Alaska Living Will Example

Alaska Living Will Template

This document serves as a Living Will, designed in accordance with the laws of the State of Alaska, to outline the wishes of the undersigned regarding medical treatment in the event they are unable to communicate their preferences. This is a legally binding document once it is signed and witnessed as per the requirements set forth by the state.

Personal Information

Name: ___________________________________________

Date of Birth: ___________________________________

Address: _________________________________________

Preferences Regarding Life-Sustaining Treatment

I, ____________________ (the undersigned), being of sound mind, do hereby express my wishes concerning medical treatment if I am in a state where I am unable to make or communicate decisions:

  1. ___ If I am in a terminal condition, I do/do not (circle one) want my life to be prolonged by life-sustaining measures. Life-sustaining measures include but are not limited to artificial respiration, cardiopulmonary resuscitation (CPR), and artificial nutrition and hydration.
  2. ___ If I am in a persistent vegetative state, I do/do not (circle one) want my life to be prolonged by life-sustaining measures.
  3. ___ If I am in a coma or severely brain-damaged with no reasonable expectation of regaining consciousness or cognitive function, I do/do not (circle one) want my life to be prolonged by life-sustaining measures.

Additional Directions

You may write additional directives concerning your care below, including preferences about hospice care, organ and tissue donation, and other instructions you consider necessary:

______________________________________________________________________________

______________________________________________________________________________

______________________________________________________________________________

Designation of Healthcare Agent

If I am unable to make or communicate decisions, I designate the following individual as my healthcare agent to make medical decisions on my behalf, including decisions about life-sustaining treatment:

Name: ___________________________________________

Relationship: ____________________________________

Contact Information: _____________________________

This Living Will becomes effective only when I am unable to communicate or make decisions for myself and is subject to any statements or limitations I have included above.

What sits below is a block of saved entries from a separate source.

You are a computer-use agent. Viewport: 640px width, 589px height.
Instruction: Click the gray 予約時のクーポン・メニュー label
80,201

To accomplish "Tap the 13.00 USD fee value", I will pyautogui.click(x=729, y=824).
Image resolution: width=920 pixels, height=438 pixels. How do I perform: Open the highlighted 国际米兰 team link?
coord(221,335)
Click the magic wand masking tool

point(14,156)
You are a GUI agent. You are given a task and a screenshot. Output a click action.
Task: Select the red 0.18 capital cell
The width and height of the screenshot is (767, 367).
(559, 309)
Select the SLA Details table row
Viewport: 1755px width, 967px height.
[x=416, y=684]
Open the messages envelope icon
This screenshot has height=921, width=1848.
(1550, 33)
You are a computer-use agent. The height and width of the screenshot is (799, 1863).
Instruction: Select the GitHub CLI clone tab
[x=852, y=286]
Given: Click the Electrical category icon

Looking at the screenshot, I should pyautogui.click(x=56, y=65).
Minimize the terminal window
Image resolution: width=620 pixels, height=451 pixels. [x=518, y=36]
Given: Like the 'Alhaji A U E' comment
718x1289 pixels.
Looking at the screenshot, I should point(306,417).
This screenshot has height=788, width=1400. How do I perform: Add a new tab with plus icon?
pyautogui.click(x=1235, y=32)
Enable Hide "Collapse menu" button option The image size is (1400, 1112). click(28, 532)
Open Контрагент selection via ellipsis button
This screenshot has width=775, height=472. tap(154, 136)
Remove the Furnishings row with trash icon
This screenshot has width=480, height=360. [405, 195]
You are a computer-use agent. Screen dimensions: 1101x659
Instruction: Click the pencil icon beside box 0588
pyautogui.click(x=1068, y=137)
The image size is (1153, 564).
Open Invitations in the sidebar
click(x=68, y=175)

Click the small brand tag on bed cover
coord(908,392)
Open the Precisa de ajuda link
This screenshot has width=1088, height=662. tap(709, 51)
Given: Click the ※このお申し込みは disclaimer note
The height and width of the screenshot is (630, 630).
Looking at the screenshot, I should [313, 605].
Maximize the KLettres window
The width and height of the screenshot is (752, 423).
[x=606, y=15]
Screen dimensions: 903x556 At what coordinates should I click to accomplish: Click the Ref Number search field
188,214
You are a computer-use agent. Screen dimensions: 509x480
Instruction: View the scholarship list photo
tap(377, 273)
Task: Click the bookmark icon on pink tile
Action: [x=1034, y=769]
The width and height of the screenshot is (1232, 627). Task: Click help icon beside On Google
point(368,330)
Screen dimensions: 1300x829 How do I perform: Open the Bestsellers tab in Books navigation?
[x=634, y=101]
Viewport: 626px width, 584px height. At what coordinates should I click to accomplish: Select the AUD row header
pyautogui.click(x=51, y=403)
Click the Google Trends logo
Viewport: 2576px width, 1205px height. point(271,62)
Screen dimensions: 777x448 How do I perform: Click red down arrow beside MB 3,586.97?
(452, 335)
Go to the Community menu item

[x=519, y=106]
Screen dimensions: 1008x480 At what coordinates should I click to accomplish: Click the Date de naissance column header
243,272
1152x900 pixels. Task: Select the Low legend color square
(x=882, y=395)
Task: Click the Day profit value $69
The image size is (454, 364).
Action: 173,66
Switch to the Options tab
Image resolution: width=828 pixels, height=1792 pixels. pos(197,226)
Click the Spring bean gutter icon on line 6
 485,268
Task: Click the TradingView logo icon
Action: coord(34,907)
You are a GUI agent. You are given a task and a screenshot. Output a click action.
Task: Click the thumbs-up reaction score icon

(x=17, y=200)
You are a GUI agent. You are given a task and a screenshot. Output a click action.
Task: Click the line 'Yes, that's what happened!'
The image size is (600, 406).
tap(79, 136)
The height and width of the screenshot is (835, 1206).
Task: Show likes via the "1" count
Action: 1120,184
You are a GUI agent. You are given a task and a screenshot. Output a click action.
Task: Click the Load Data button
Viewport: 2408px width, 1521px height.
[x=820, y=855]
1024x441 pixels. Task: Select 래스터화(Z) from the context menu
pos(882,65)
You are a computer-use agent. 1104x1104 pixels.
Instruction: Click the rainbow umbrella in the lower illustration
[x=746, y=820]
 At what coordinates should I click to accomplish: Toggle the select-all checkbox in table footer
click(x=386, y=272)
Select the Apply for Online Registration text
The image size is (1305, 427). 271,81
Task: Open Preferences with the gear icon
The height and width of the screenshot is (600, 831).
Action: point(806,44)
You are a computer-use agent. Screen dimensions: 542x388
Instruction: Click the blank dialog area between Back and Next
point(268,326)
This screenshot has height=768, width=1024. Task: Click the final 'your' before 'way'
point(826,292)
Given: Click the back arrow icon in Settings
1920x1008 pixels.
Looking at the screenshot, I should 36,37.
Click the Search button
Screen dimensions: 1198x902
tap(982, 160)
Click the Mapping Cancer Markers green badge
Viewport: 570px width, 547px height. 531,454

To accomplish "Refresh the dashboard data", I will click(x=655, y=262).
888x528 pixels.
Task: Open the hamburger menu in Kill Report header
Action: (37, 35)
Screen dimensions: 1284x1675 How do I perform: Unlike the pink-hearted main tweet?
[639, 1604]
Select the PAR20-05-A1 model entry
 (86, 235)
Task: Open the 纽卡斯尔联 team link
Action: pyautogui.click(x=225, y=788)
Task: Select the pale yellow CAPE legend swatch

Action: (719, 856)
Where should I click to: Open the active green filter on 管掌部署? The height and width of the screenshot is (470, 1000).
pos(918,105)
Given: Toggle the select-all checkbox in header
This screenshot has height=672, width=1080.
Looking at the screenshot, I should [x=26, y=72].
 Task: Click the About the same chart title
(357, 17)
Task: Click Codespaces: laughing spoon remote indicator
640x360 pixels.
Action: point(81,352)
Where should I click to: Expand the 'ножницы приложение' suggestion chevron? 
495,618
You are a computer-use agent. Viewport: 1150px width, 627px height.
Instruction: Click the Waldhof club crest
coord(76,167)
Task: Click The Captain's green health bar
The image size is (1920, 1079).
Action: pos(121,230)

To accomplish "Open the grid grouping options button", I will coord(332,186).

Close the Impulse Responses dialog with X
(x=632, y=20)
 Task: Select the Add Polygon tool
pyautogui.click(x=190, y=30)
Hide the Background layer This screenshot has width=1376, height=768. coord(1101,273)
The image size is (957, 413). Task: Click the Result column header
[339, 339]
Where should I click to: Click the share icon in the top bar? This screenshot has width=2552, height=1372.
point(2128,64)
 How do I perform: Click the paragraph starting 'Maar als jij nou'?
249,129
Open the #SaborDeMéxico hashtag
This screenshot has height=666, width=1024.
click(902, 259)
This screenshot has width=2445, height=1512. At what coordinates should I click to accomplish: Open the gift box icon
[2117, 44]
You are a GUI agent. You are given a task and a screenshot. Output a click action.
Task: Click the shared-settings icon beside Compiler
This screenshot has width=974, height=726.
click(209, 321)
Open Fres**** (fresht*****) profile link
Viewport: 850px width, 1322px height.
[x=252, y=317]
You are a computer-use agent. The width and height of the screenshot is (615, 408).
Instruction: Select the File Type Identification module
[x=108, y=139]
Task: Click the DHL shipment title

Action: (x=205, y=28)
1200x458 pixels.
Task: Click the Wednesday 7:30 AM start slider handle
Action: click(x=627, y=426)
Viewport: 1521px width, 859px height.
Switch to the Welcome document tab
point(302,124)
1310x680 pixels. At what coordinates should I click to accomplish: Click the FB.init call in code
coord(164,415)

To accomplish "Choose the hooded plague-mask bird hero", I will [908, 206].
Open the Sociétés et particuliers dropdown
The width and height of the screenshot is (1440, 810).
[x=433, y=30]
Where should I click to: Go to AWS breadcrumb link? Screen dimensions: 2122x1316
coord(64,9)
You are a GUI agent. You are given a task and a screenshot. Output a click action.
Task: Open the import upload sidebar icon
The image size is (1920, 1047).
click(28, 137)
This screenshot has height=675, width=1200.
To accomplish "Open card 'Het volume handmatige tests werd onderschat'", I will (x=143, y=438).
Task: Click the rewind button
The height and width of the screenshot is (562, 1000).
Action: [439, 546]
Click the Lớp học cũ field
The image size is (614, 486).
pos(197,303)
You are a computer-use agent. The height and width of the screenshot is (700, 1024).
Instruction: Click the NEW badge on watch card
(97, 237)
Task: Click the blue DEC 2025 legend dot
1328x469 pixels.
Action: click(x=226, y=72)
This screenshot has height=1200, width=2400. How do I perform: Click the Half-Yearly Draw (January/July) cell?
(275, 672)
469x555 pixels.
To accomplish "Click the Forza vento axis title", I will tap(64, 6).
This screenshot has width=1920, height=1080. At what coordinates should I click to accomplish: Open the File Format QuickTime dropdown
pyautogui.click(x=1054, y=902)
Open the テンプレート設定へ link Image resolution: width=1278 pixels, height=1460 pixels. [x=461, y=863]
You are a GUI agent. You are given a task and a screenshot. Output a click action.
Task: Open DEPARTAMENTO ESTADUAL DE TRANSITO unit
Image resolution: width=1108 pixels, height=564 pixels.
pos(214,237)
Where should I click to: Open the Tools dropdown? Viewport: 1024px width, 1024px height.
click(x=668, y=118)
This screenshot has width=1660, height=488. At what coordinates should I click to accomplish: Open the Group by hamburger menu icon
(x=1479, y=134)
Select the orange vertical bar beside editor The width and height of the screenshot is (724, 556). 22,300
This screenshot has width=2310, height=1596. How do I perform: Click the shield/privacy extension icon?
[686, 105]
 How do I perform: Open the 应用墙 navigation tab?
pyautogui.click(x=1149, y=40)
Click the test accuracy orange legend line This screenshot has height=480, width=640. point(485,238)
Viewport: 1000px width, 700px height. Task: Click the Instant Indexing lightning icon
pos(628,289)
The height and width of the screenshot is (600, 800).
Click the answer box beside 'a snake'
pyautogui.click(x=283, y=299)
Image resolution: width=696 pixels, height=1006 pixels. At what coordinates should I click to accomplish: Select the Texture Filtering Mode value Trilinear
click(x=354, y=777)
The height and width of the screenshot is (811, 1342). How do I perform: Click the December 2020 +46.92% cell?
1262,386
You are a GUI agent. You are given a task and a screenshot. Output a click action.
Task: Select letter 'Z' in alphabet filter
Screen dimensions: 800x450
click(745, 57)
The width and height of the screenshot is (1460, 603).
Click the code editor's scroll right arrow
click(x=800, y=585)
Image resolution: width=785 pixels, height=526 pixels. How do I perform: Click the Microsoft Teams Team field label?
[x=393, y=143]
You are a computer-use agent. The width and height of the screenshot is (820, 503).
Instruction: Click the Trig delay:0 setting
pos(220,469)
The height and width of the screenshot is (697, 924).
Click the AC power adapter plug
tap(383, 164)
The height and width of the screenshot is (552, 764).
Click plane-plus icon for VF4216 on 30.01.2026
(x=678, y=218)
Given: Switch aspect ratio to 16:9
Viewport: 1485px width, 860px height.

_____________________________________ ____________________

Signature of Declarant (Principal) Date

Witnesses

This document must be signed by two witnesses who affirm that the declarant is known to them, signed this document in their presence, and appears to be of sound mind and not under duress, fraud, or undue influence.

Witness 1: __________________________________________ ____________________

Print Name: _________________________________________ Date

Witness 2: __________________________________________ ____________________

Print Name: _________________________________________ Date

Form Specifics

Fact Name Description
Definition A Living Will in Alaska is a legal document that outlines an individual's preferences for medical treatment in situations where they are unable to communicate their wishes.
Governing Law The Alaska Living Will is governed by Alaska Statutes, specifically AS 13.52, which covers advance health care directives.
Requirements To create a valid Living Will in Alaska, the document must be signed by the individual and witnessed by at least two adults who are not related to the individual or beneficiaries of their estate.
Revocation An individual can revoke their Living Will at any time, provided they communicate their intent to do so, either verbally or in writing.